Bu rahmet mesajını tüm dünyalılara yetiştirmek için dur durak bilmeyen seferlerine.
Sadakatine, azmine, yorulma bilmeyen gayretine.
Zorluklar karşısındaki sebatına, sağlam ve dimdik duruşuna. Sabrına, şefkatine.
Şimdi en yüce dosta vardın. Efendimize, Onun güzel arkadaşlarına, o çok sevdiğin büyüklerine, dedene, babana erdin. Allah, sana en güzel şekilde muamale etsin, seni en cömert şekilde mükafatlandırsın, seni en güzel yerlerde ağırlasın.
Şeyh Muhammed el-Haznevî kimdir?
Şeyh Muhammed; Şeyh İzzeddin el-Haznevî’nin oğlu ve halifesidir. Şeyh İzzeddin de Şeyh Ahmed el-Haznevî’nin (Şah-ı Hazne) oğludur. Şeyh İzzeddin vefatından önce pek çok defa değişik vesilelerle Şeyh Muhammed (k.s.)’dan övgü ile bahsetmiş ve insanları irşat etmede tam mükemmel bir hal üzere olduğunu dile getirmiştir. Bilindiği gibi, Haznevî ailesi Suriye’nin önde gelen ilim ehli bir ailesi olarak tanınıyor.

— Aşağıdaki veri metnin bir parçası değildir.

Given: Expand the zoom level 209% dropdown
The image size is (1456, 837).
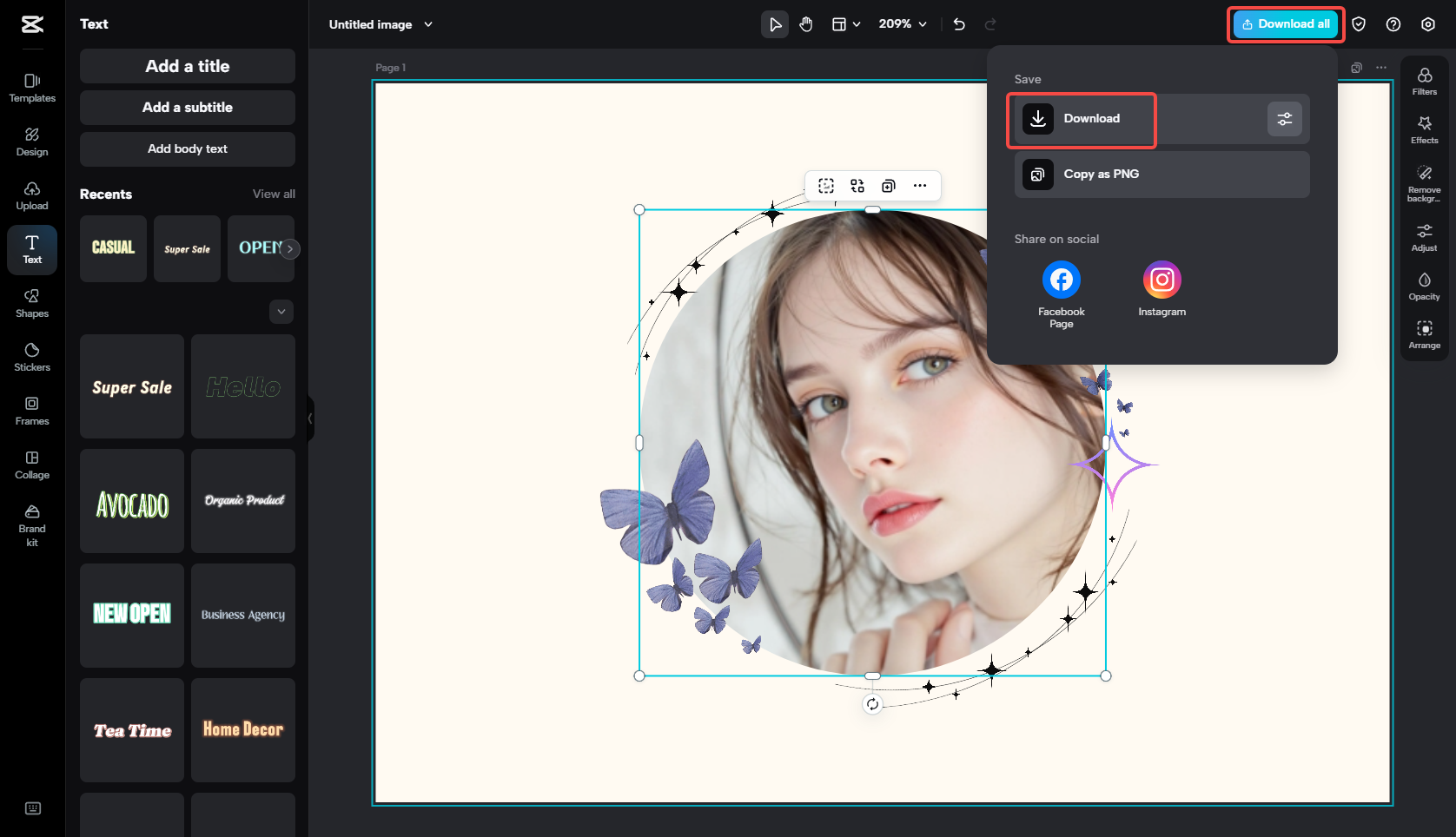Looking at the screenshot, I should [903, 24].
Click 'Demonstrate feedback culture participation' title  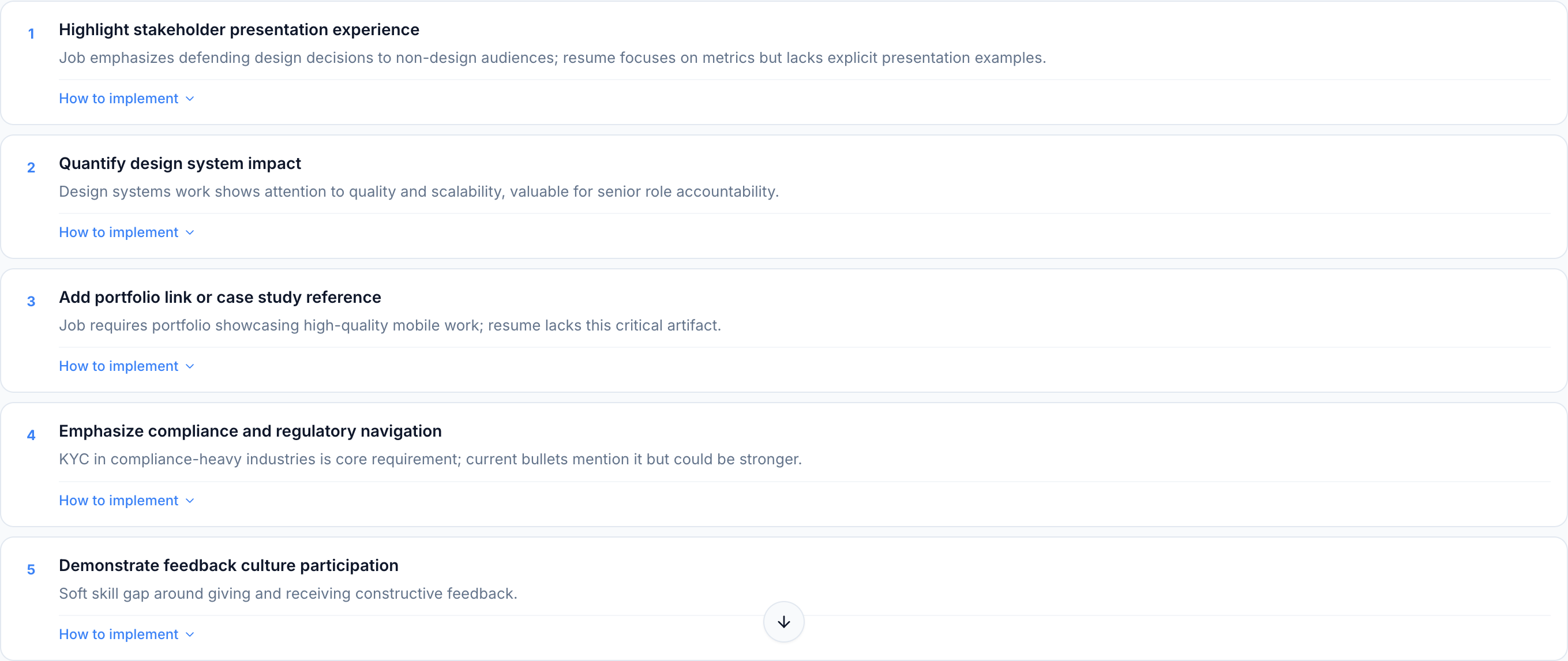pos(228,565)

Şeyh Muhammed İslâm âlemi içerisindeki alimler arasında gerek kişiliği ve gerekse de eserleri ile önemli bir yere sahiptir. Şeyh Muhammed el-Haznevî’nin Suriye başta olmak üzere Lübnan, Türkiye, Mısır, Kuveyt ve Sudan gibi ülkelerde çok sayıda seveni bulunuyordu. Bunun yanı sıra Avrupa’nın çeşitli ülkelerinde de müridleri vardı. Şeyh Muhammed, dünya malı toplamamış ve herhangi bir dünyevi makama gelmek, bir menfaat elde etmek peşinde koşmamıştır. Siyasî işlerle ilgilenmemiştir.
Elli altı yaşında vefat eden Şeyh, Mustafa Buğa, Vehbe Zuhayli gibi arap dünyasının tanınan alimlerinin yanında ilim tahsilini tamamlamış ve uzun yıllar kendi medreselerinde tedris işleri ile meşgul olmuştur.